Resource: Training and test data for Arabizi detection and transliteration

Reference Training and test data for Arabizi detection and transliteration
Date of Submission June 6, 2018, 4:57 p.m.
Status accepted
ISLRN 986-364-744-303-9
Resource Type Primary Text
Media Type Text
Source
Language Arabic, English
Size Set 1) 5207 tokens, Set 2) 3452 tokens
Access Medium downloadable
Description

The dataset is composed of two distinct resources:
1) A collection of mixed English and Arabizi text intended to train and test a system for the automatic detection of code-switching in mixed English and Arabizi texts. The training part of the corpus contains: 522 tweets composed of 5,207 tokens (including 3,307 English tokens, 1,203 Arabizi tokens and 697 other tokens).
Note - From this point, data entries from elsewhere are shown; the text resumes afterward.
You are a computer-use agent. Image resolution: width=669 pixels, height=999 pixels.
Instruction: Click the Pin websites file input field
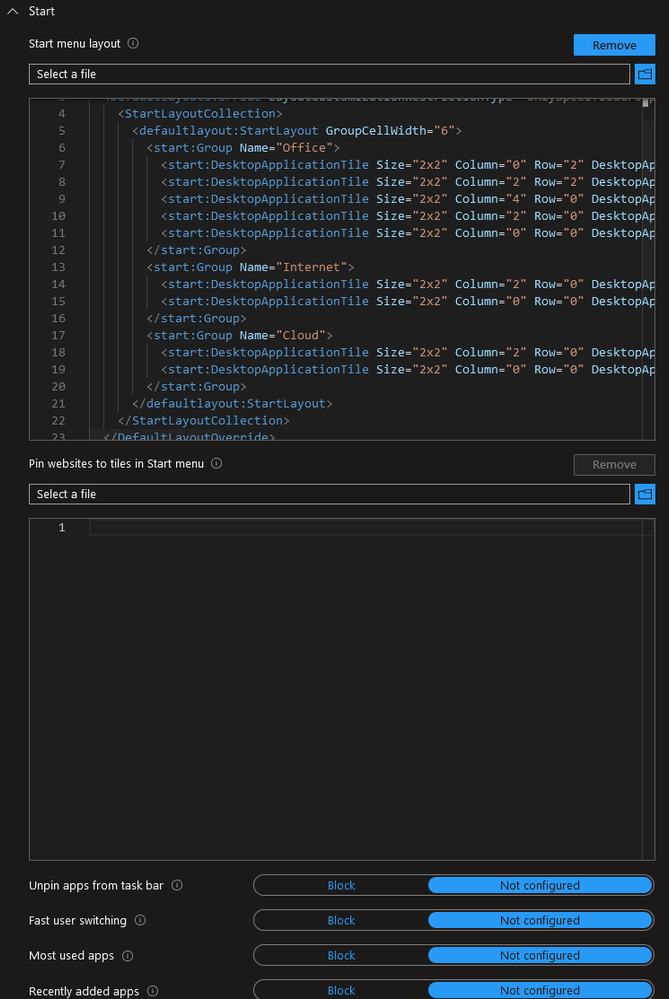tap(329, 494)
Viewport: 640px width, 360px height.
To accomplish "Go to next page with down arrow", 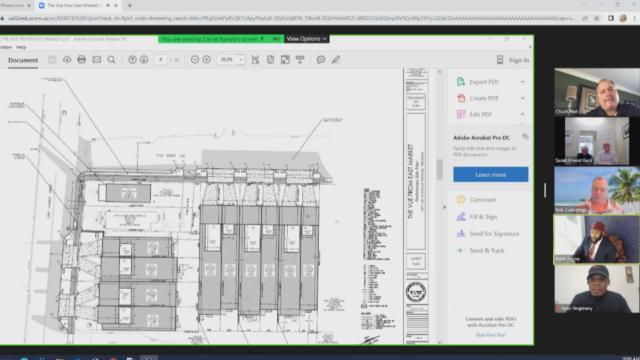I will 144,60.
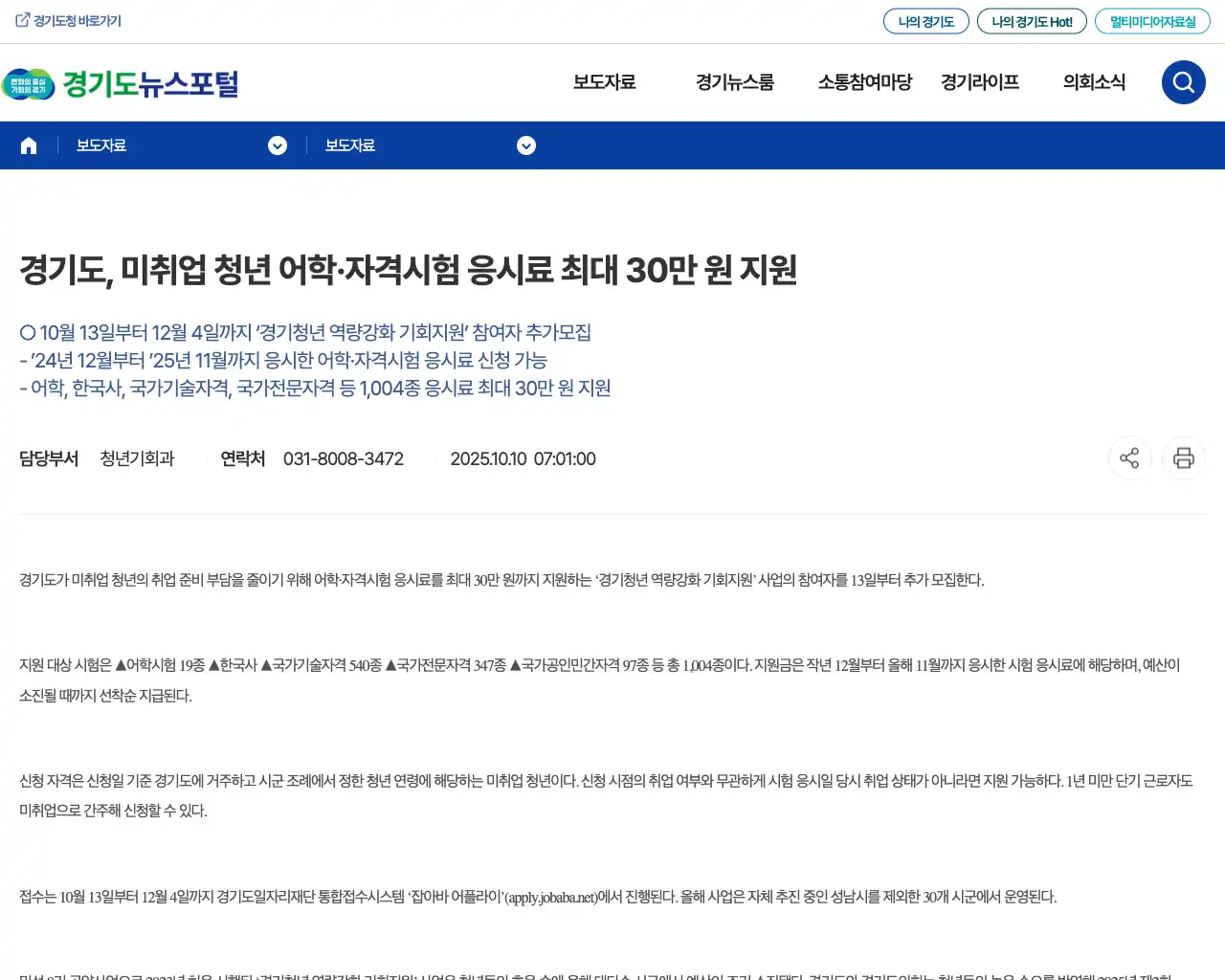
Task: Expand the first 보도자료 breadcrumb dropdown
Action: pos(278,145)
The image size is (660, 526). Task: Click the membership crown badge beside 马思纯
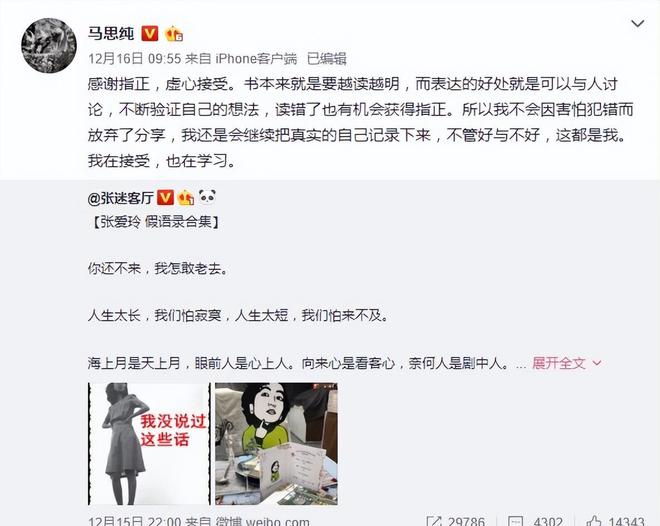[x=174, y=34]
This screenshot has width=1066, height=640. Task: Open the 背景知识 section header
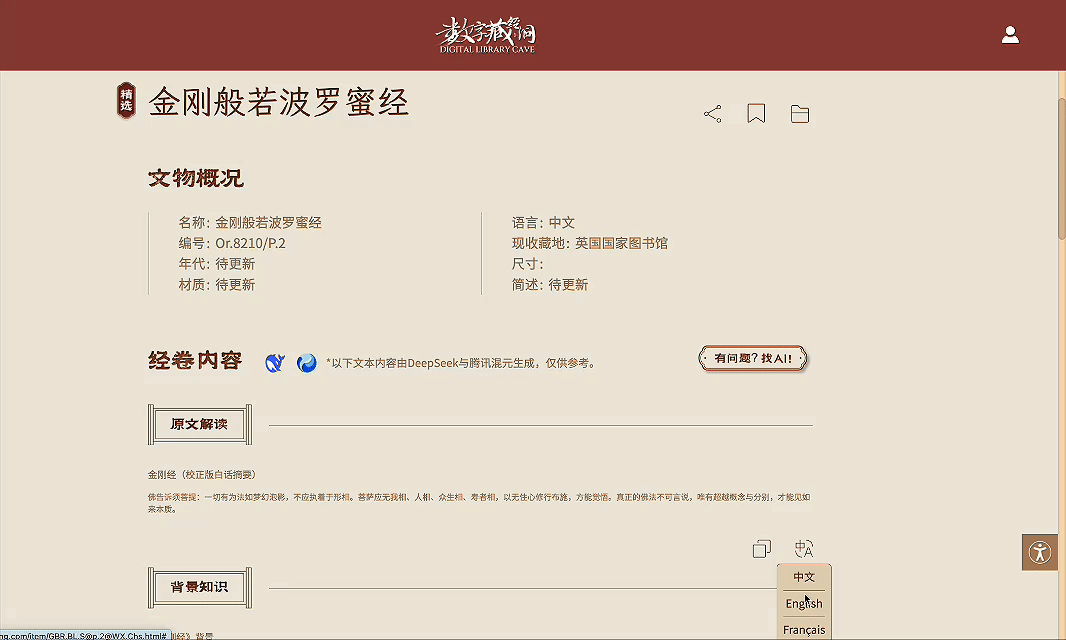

Tokens are manually labelled as English (“e”), Arabizi (“a”), or other (“o”). The testing part contains: 475 tweets containing 3,533 tokens (803 English tokens; 1,965 Arabizi tokens; and 765 other tokens).
2) A set of 3,452 Arabizi tokens manually transliterated into Arabic, and a set of 127 Arabizi tweets containing 1,385 word also manually transliterated into Arabic. This dataset was intended to train and test a system that performs Arabizi to Arabic transliteration.

Version 1.0
Distributor ELRA